Standing in KU’s way of a date in the national title game was No. 1 Duke, the team which had given the Jayhawks just one of their three losses during this magical season. Plagued with foul trouble (Manning, who scored a career-low four points, fouled out, along with Hunter and Dreiling), KU still found itself tied with the Blue Devils 67-all when Duke forward Mark Alarie missed a shot in the final minute. However, Kansas missed a box out and Danny Ferry grabbed the offensive rebound and scored a layup to give Duke a 69-67 lead with 22 seconds left.

Kansas had a final chance to tie the game with four seconds left when Kellogg pulled up from 25 feet and released a jumper that all Jayhawks prayed would hit nothing but net.

The shot bounced harmlessly off the rim, and KU’s national championship dreams were over.

Thompson called the setback a “devastating loss.” And he still can picture Ferry grab that critical offensive rebound and putback.

“How many times have I seen that over and over?” Thompson lamented.

Louisville went on to beat Duke in the national championship game. KU had beaten the Cardinals earlier that season, 71-69, on Jan. 25 in Allen Fieldhouse.

“We knew we were the best, but the best team really seldom wins it,” Thompson said of falling short of a national title.

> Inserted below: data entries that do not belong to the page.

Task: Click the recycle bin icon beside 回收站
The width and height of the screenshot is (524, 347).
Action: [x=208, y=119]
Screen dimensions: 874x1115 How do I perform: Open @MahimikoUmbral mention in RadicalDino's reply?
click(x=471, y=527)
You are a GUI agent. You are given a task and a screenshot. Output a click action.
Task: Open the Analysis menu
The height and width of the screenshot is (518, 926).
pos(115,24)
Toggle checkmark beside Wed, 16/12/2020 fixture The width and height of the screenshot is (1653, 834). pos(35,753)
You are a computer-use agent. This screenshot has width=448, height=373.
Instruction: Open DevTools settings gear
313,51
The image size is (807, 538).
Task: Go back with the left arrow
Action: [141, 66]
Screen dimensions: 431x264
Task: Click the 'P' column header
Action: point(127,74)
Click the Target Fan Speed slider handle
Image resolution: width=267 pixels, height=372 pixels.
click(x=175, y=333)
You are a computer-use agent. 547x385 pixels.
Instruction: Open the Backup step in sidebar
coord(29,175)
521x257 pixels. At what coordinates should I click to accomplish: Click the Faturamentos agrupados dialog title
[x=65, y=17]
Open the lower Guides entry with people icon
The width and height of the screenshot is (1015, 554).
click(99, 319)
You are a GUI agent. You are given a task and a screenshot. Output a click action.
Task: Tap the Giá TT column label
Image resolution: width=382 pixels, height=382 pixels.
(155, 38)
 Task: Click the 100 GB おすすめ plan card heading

While Thompson and the Jayhawks were devastated, Turgeon took the loss especially hard. A diehard KU fan growing up in Topeka, the 5-10 point guard was the only KU player seen crying in the locker room afterwards.

“I’ve been a KU fan all my life,” Turgeon told the Wichita Eagle at the time. “I guess I took it like a fan would.”

The Jayhawks’ spirits would be lifted soon afterwards as fans turned out to fete the team during a parade on campus along Jayhawk Boulevard. KU could also be consoled knowing it was one of the best teams in school history.

Brown, who led UCLA to the national title game in 1980 and guided Kansas to a national championship in 1988, has said time and again that 1985-86 team was the best squad he ever coached in college.

“From top to bottom, it was as talented as any team I’ve ever been around,” Brown told ESPN Regional Television’s “Kansas Basketball: A Century Of Tradition” in 1998. “Night in and night out, I think that team played up to its potential as much as any team I’ve ever been associated with.
               
“I think if any team deserved to win a national championship, that team probably deserved it as much as any.”
                
While the ‘Hawks fell short at Reunion Arena, that dream team put Kansas back on the national map to stay. KU’s continued to build off that squad’s success and reached eight more Final Fours since then, including winning the 1988 and 2008 national championships.
                
The 1985-86 team’s legacy lives on over 30 years later.
               
 “That’s where we are where we are now,” Thompson said.

But to get to that Final Four in ‘86, the Jayhawks and Brown first had to resolve their issues after that turbulent 1984-85 season. Kellogg cried when Brown told him, Thompson and Manning to transfer. 

“’This is my home, (Brown) will leave before me. Danny’s not going anywhere,’” Thompson told Kellogg. "(Kellogg asked), ‘But what about me?’"

Although Thompson said “we’d laugh about it,” the Jayhawks were hurting inside. Thompson stressed that he wasn’t going to sit back and let Brown “walk over us and treat us like crap.”

The KU players weren’t the only ones upset with Brown. Some alumni told Thompson that “until he apologizes, they wouldn’t be affiliated with the school anymore.” 

Thompson said Brown “got caught up in his emotions. ... Maybe that was his way to get the fire lit under us.”

In any event, Brown apologized to his players during that emotional team meeting in the spring of 1985. That was, indeed, the defining moment which made the journey to Dallas and the Final Four all possible.

“You can ask anyone who played for Larry, and everybody thanks him for that,” said Thompson, who has since become good friends with Brown and laugh with each other about their old conflicts.

“We all learned from it and grew. Larry grew from it, and not only made us better players, but better people. We were blessed to have him.”